“Meno tasse sulla birra”: le condizioni di Heineken per investire in Italia

di Redazione Blitz
Pubblicato il 14 ottobre 2014 19:30 | Ultimo aggiornamento: 14 ottobre 2014 19:30
"Meno tasse sulla birra": le condizioni di Heineken per investire in Italia

“Meno tasse sulla birra”: le condizioni di Heineken per investire in Italia

MILANO – Meno tasse per la birra. Lo chiede un colosso della birra, la Heineken, che nel suo confermare l’intenzione di investire in Italia vuole però  “una diminuzione della tassazione”.

“Se in Italia fatturiamo 933 milioni come azienda ne paghiamo poi 334 milioni in tasse”, sottolinea Edwin Bottermann l’a.d di Heineken Italia (per il gruppo è il 40/mo anniversario di presenza nel Paese), che tuttavia conferma “nel 2015, nonostante l’affanno dei consumi e una fiscalità sfavorevole e in ulteriore peggioramento, lo stesso livello di investimenti degli anni scorsi”.

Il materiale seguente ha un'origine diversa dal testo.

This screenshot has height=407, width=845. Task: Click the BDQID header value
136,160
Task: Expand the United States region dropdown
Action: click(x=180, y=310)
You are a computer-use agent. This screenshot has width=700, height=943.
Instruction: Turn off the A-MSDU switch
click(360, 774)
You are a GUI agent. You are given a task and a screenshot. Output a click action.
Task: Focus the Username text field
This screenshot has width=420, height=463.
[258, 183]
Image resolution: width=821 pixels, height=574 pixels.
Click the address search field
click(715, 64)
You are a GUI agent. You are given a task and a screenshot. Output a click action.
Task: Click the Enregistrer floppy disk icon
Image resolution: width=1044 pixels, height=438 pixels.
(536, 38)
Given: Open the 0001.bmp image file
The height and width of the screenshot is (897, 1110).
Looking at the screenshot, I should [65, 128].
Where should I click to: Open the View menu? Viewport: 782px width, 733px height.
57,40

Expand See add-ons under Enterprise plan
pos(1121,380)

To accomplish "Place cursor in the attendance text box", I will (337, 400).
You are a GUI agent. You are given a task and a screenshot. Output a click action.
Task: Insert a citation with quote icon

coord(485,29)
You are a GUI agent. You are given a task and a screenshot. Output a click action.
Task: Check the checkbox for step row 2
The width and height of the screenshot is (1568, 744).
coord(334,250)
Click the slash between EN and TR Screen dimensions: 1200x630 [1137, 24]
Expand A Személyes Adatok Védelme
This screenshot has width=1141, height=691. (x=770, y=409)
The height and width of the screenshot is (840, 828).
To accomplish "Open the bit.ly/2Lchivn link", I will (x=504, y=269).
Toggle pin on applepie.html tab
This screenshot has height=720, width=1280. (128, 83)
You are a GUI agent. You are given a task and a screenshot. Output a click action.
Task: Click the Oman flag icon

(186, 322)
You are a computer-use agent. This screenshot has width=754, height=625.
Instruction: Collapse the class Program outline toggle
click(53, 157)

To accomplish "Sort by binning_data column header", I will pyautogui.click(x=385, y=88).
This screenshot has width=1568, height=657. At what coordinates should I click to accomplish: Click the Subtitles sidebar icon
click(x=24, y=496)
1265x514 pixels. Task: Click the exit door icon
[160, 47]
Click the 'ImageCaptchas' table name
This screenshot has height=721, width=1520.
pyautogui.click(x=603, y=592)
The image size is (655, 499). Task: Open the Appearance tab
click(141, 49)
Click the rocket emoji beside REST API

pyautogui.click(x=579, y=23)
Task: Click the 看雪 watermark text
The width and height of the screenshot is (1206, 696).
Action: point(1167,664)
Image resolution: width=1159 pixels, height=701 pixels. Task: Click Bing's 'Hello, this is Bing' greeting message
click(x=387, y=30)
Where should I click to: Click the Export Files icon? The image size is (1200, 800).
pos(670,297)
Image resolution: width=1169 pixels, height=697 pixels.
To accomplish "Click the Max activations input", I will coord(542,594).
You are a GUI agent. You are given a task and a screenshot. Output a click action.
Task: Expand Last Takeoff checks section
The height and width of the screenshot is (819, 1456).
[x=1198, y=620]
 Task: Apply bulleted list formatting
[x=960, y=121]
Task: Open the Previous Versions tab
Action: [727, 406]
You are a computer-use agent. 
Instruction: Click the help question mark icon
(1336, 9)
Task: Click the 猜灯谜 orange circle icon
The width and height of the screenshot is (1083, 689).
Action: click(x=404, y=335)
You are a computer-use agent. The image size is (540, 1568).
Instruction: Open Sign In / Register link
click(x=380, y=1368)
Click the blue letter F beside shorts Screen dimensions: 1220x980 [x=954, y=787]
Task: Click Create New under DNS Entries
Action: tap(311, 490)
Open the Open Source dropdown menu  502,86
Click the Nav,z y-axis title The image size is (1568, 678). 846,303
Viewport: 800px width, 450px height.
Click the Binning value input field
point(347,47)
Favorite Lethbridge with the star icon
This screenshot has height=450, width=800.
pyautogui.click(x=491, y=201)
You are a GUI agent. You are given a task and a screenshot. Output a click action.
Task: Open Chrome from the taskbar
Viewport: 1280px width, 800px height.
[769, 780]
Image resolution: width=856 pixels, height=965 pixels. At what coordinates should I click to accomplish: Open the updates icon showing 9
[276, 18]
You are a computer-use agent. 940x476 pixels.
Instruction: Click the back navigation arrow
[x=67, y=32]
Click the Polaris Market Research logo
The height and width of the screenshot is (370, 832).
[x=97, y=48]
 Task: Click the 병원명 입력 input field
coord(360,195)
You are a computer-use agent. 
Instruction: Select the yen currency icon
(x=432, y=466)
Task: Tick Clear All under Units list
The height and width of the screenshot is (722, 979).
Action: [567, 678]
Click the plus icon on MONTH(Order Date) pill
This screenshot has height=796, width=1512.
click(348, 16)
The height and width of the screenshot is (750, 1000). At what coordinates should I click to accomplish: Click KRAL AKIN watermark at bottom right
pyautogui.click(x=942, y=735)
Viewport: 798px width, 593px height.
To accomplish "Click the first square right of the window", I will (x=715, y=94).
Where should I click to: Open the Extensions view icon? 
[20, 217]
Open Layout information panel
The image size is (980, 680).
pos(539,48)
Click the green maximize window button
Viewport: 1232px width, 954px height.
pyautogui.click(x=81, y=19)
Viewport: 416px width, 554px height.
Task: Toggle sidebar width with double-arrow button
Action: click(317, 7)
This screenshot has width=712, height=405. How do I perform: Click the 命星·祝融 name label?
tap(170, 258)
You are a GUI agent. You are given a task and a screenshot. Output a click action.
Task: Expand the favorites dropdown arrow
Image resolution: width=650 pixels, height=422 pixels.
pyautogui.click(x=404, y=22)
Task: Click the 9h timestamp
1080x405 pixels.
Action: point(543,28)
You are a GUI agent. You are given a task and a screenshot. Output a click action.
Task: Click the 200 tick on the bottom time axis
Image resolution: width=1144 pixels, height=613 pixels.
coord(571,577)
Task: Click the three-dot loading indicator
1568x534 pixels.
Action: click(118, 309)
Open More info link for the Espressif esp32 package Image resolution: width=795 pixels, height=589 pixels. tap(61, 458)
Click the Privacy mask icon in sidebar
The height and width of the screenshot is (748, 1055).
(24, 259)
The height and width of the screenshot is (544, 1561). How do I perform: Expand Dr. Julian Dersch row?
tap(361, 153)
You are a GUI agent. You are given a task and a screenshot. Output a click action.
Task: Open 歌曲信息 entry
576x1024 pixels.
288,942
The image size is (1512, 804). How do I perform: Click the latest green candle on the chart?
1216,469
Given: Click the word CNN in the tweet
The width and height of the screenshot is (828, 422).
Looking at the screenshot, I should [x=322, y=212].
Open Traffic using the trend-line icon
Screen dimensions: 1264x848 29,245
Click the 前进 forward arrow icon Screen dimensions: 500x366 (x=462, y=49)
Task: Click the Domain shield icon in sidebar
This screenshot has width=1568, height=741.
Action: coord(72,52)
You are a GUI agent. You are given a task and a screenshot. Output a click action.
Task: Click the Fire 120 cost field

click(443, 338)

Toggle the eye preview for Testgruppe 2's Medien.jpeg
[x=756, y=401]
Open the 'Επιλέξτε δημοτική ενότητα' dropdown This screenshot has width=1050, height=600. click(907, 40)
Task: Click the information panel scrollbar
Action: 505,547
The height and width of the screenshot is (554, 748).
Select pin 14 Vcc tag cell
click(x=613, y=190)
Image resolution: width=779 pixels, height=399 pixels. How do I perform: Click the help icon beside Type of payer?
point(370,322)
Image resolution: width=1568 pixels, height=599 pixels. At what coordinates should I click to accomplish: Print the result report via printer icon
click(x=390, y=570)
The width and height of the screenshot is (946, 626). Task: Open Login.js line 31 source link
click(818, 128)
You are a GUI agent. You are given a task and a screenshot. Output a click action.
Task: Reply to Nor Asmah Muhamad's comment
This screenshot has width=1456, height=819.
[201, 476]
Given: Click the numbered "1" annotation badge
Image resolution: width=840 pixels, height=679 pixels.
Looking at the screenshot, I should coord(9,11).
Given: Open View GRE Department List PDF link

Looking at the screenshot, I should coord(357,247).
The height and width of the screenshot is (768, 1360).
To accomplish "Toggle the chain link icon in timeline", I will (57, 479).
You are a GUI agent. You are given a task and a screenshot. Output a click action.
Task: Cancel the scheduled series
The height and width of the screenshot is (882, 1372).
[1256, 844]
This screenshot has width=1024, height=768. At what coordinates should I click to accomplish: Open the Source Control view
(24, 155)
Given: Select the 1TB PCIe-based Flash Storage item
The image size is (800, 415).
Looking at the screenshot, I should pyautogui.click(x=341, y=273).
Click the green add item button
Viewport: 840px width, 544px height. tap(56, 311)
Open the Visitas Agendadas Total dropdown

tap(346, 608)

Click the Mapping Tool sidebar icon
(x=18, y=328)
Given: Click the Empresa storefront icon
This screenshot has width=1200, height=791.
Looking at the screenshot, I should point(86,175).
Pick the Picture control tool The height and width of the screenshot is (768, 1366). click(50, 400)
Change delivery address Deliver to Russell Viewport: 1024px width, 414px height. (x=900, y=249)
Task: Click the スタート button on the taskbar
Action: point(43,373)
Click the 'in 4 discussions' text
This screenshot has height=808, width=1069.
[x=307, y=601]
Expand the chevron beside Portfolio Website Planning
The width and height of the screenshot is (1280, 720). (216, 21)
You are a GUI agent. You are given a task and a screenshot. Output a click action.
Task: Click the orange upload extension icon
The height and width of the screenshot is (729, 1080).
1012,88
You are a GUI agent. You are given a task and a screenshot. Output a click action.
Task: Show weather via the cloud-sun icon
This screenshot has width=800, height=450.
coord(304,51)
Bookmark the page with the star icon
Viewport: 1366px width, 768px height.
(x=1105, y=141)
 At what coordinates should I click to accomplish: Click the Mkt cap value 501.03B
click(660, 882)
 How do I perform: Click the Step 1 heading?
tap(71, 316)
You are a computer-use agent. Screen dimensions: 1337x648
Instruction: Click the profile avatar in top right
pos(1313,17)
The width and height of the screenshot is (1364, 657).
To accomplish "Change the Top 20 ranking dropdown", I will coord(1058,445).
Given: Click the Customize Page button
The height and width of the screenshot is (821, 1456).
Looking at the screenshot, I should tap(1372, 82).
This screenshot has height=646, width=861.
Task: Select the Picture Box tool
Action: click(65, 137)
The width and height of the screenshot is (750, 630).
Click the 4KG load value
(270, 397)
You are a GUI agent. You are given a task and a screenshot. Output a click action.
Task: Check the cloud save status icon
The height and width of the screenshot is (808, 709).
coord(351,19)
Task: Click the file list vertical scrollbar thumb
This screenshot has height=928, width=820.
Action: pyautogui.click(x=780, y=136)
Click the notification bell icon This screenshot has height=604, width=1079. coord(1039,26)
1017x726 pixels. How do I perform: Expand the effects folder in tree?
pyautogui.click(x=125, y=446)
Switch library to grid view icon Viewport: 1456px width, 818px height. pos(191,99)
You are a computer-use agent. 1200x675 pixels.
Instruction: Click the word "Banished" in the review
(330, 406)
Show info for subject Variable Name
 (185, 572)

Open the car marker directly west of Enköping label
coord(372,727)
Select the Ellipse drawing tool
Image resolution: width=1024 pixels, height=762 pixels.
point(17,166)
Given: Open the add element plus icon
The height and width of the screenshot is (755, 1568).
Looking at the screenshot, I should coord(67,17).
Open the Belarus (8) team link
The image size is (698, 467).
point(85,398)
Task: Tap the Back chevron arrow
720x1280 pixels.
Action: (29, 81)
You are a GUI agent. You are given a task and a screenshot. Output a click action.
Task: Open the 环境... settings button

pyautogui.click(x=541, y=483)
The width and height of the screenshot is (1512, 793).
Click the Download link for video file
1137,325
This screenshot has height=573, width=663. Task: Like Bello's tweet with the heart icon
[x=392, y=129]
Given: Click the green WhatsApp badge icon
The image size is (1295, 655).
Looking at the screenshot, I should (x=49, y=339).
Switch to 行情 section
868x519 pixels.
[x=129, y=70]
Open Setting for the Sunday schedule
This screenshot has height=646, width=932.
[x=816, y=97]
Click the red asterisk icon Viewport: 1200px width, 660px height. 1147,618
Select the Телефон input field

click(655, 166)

“”Chiediamo una diminuzione per due motivi: il primo – rileva Bottermann – è che abbiamo uno svantaggio competitivo rispetto agli altri Paesi” europei e, in secondo luogo, perché c’è una sorta di discriminazione, dal momento che è “l’unica bevanda da pasto che è sottoposta ad accise” (aumentate del 30% con i 4 aumenti della legge approvata sotto il Governo Letta).

Tra imposte dirette e indirette, dal 2008 al 2013, il gruppo ha versato allo Stato oltre 1,8 miliardi di euro. Nello stesso periodo l’apporto complessivo è stato di oltre 3 miliardi. Heineken Italia impiega tremila persone tra lavoratori diretti e indiretti. Oltre 30mila invece sono i posti generati nell’indotto.

Quattro i siti produttivi: Comun Nuovo (Bergamo), Pollein (Aosta), Massafra (Taranto) e Assemini (Cagliari). Heineken Italia sarà anche protagonista di Expo 2015. Attraverso la propria azienda di distribuzione Partesa e il brand Birra Moretti ricoprirà i ruoli di Official Beverages Distributor e Official Beer Partner.